Akamai Technologies closed up 26% on Tuesday after reporting first-quarter revenue in line with consensus and disclosing an $1.8 billion infrastructure agreement tied to AI workload deployment. The Cambridge-based firm, known for two decades of content delivery and DDoS mitigation, now positions itself as a compute lessor to hyperscale AI operators. The dollar figure ranks among the largest single infrastructure commitments announced by a mid-cap technology vendor this earnings season.
First-quarter revenue came in at $993 million, matching the Street's $992 million estimate, while adjusted earnings per share of $1.62 cleared the $1.58 consensus by four cents. Security revenue grew 15% year-over-year to $503 million, driven by enterprise adoption of zero-trust network access and API protection modules. Compute revenue, the segment housing Akamai's edge cloud platform and newly disclosed AI infrastructure, rose 21% to $151 million. Management raised full-year revenue guidance by $100 million at the midpoint, citing accelerated compute bookings and the multi-year nature of the AI deal.
The $1.8 billion infrastructure commitment involves Akamai supplying GPU-backed compute capacity and networking for an unnamed AI workload operator over a four-year term. The company did not disclose whether the counterparty is a frontier-model developer, an inference service provider, or a cloud reseller, but conference-call language pointed to "large-scale training and inference" requirements. Akamai will recognize revenue ratably as capacity comes online, beginning in the second half of 2025 and ramping through 2028. The arrangement leverages Akamai's 4,100 edge points of presence and its recently expanded footprint of NVIDIA H100 and H200 clusters deployed in 15 metro markets. Management noted the deal carries gross margins in the mid-30s percentage range, below Akamai's blended 60% gross margin but materially higher than hyperscaler compute resale economics, which often settle in the low 20s.
The pivot matters because it confirms edge infrastructure—historically a content-acceleration play—can underwrite AI economics without collapsing into AWS or Azure pricing. Akamai's distributed architecture offers latency advantages for inference workloads serving end-users in Europe and Asia, where round-trip times to US-based GPU clusters impose measurable performance penalties. The $1.8 billion figure also implies the counterparty views edge capacity as a strategic hedge against hyperscaler concentration risk, a posture increasingly common among AI operators seeking supply-chain diversity after 2023's GPU allocation bottlenecks. If the deal performs as structured, Akamai will add roughly $450 million in annual revenue by 2028, a 15% lift to the current $4 billion run rate, while de-risking capital expenditure through committed utilization.

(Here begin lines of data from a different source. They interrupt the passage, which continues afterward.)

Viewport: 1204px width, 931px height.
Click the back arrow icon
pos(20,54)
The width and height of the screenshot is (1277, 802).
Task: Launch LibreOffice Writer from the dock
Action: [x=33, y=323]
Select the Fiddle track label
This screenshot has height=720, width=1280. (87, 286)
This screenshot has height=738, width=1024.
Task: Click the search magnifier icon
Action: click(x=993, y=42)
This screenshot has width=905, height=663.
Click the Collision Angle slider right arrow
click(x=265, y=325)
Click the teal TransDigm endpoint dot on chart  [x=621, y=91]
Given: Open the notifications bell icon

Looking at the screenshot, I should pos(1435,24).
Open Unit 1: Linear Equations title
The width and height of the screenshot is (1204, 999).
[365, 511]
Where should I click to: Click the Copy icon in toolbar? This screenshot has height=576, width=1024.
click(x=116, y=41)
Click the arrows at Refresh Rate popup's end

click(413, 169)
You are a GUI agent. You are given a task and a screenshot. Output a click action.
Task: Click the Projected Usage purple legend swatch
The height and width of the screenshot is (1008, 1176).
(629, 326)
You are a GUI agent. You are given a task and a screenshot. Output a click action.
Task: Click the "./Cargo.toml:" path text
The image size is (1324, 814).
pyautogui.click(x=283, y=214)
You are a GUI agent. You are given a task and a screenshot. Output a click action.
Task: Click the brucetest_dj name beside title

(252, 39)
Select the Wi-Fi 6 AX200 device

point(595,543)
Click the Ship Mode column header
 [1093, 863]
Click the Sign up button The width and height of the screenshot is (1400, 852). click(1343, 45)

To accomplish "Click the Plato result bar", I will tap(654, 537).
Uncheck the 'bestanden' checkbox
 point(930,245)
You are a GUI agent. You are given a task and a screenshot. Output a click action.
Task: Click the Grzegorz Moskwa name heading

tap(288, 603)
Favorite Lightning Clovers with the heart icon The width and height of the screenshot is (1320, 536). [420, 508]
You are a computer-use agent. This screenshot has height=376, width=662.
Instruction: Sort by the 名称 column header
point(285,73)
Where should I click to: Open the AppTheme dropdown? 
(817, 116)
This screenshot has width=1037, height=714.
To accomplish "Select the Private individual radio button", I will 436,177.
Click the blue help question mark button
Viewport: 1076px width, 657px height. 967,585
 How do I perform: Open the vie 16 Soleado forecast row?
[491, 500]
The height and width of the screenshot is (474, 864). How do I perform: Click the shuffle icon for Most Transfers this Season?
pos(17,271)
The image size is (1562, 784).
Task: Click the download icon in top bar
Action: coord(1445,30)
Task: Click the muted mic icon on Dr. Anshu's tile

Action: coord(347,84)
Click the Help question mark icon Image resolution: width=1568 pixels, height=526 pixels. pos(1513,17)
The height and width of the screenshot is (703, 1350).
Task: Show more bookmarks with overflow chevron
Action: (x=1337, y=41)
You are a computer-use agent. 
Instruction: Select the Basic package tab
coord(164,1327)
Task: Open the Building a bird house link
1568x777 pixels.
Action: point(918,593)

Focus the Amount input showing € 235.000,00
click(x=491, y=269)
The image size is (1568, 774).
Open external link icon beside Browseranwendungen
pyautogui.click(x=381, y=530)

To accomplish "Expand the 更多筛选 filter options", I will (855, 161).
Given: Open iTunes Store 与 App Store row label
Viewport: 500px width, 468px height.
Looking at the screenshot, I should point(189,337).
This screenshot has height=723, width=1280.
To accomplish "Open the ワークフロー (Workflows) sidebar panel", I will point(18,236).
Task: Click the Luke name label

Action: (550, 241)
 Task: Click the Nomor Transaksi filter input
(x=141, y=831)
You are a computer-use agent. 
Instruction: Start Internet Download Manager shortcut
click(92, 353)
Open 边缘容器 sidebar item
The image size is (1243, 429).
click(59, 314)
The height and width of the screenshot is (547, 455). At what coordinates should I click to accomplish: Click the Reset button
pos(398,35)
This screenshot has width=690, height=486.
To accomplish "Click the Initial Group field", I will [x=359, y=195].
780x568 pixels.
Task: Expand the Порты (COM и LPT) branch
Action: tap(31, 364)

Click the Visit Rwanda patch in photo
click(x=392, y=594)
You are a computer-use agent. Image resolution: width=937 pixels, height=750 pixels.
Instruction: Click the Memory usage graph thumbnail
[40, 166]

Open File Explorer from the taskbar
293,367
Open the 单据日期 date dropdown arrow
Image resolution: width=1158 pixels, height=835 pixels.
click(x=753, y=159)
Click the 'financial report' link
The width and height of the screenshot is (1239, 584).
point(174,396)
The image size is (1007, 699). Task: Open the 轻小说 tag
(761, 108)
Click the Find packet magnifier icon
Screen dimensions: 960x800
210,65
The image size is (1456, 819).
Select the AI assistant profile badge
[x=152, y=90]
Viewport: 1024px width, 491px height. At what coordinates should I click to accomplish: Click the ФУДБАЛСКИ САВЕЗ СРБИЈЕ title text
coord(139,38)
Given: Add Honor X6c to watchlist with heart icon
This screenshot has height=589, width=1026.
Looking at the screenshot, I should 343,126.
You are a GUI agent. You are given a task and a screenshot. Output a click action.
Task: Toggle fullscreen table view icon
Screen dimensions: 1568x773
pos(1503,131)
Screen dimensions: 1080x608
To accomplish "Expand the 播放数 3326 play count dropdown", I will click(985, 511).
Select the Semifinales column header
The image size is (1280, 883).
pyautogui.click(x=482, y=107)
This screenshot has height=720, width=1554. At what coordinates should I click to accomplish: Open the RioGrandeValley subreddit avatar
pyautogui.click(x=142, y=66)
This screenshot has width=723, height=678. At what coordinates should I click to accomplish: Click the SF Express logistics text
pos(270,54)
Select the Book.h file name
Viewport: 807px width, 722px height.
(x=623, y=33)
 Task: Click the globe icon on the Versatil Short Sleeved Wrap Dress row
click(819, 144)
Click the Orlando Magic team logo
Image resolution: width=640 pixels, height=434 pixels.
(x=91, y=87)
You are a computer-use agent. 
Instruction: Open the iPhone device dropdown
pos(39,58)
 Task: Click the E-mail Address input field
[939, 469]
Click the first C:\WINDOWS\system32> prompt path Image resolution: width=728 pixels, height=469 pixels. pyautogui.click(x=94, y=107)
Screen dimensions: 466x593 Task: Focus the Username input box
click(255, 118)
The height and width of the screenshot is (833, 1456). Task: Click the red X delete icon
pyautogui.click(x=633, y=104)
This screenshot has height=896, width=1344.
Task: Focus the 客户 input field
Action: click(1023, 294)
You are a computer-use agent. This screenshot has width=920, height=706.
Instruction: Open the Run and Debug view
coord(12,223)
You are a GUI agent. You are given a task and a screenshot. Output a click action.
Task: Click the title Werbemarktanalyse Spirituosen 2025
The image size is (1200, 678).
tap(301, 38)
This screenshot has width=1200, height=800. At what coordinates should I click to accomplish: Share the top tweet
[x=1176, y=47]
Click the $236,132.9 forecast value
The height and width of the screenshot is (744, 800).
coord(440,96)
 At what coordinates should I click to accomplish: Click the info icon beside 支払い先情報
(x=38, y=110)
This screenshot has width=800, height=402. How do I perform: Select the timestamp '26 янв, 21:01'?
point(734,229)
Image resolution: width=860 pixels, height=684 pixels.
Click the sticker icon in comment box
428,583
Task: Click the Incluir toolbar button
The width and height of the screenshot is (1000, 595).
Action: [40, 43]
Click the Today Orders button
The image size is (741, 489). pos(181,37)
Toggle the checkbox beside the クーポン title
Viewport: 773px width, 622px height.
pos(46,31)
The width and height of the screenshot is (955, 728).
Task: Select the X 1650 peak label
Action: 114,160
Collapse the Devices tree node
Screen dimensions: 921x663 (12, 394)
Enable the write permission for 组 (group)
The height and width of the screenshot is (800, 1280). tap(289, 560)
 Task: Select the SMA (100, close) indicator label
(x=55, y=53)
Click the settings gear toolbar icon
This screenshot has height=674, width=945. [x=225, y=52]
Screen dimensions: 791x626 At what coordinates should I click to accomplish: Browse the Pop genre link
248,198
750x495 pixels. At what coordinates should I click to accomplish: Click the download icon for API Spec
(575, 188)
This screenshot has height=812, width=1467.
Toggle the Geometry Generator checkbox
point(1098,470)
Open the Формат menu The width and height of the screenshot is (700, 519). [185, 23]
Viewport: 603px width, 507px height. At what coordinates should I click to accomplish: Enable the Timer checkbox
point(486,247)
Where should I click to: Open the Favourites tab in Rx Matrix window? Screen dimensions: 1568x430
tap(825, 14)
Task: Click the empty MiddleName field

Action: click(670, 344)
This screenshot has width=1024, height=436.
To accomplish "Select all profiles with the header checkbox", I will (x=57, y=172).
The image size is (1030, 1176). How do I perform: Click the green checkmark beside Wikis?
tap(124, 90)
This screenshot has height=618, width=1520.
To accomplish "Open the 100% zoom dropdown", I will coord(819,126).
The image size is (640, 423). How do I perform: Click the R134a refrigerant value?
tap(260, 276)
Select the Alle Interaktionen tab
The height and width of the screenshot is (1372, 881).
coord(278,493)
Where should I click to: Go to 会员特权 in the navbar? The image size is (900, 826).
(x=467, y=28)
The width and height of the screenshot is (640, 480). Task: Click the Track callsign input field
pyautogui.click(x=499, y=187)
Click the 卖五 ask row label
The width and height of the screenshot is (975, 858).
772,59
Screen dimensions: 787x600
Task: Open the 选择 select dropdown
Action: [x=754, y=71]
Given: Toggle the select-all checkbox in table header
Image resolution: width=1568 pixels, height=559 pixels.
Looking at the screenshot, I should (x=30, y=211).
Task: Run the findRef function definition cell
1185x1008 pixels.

Allocators should monitor Akamai's capital-expenditure cadence and customer-concentration disclosures in the 10-Q filing due by May 9. If the AI counterparty represents more than 10% of total revenue once the contract ramps, Akamai must name the customer or provide risk-factor language, offering visibility into whether the buyer is a known hyperscaler, a sovereign AI initiative, or a private foundation-model developer. Edge-compute competitors including Fastly, Cloudflare, and Lumen Technologies will likely face investor questions about comparable deal pipelines on their respective earnings calls over the next two weeks. NVIDIA's next datacenter revenue guidance, due May 28, will clarify whether edge deployments are cannibalizing hyperscaler orders or expanding total addressable GPU consumption.
The stock now trades at 18 times forward earnings, up from 14 times at the start of April, still a 30% discount to Cloudflare's 26 times multiple despite comparable growth in the compute segment. The re-rating hinges on whether Akamai can replicate the AI infrastructure win without margin dilution eroding its security and content-delivery cash flows, which still fund $600 million in annual free cash flow and a 1.2% dividend yield.
The takeaway
Akamai's **$1.8 billion** AI infrastructure deal validates edge economics at hyperscale, offering a concentration-risk hedge and margin profile hyperscalers cannot match.